Exercise brief
Return verbatim all lines from the first one in the records to the line with "Login (1680, 24)", both ends kept.

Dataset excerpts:
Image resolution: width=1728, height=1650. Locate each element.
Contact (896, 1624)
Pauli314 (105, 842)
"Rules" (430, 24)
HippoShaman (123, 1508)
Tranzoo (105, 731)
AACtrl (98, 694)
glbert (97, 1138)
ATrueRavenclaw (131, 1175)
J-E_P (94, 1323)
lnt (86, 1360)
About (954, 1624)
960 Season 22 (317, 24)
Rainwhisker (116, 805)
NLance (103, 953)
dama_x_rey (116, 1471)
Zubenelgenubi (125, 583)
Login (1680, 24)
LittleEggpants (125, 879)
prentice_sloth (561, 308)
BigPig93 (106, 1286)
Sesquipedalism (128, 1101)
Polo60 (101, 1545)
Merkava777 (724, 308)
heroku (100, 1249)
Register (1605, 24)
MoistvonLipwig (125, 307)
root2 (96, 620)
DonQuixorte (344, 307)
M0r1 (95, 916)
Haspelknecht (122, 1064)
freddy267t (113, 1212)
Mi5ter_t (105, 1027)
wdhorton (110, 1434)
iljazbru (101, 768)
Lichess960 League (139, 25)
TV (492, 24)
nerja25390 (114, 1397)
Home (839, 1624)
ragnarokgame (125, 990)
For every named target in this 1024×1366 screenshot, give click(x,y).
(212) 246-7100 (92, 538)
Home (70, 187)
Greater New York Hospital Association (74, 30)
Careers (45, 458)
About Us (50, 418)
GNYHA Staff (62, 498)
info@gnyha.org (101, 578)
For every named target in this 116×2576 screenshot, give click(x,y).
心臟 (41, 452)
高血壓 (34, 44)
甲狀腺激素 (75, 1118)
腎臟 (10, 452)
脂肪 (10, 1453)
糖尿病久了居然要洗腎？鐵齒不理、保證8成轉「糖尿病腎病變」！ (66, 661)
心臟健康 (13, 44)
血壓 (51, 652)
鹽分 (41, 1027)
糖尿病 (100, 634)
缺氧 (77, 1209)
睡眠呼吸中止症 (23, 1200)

Response to this exercise
Image resolution: width=1728, height=1650. Locate each element.
Contact (896, 1624)
Pauli314 (105, 842)
"Rules" (430, 24)
HippoShaman (123, 1508)
Tranzoo (105, 731)
AACtrl (98, 694)
glbert (97, 1138)
ATrueRavenclaw (131, 1175)
J-E_P (94, 1323)
lnt (86, 1360)
About (954, 1624)
960 Season 22 (317, 24)
Rainwhisker (116, 805)
NLance (103, 953)
dama_x_rey (116, 1471)
Zubenelgenubi (125, 583)
Login (1680, 24)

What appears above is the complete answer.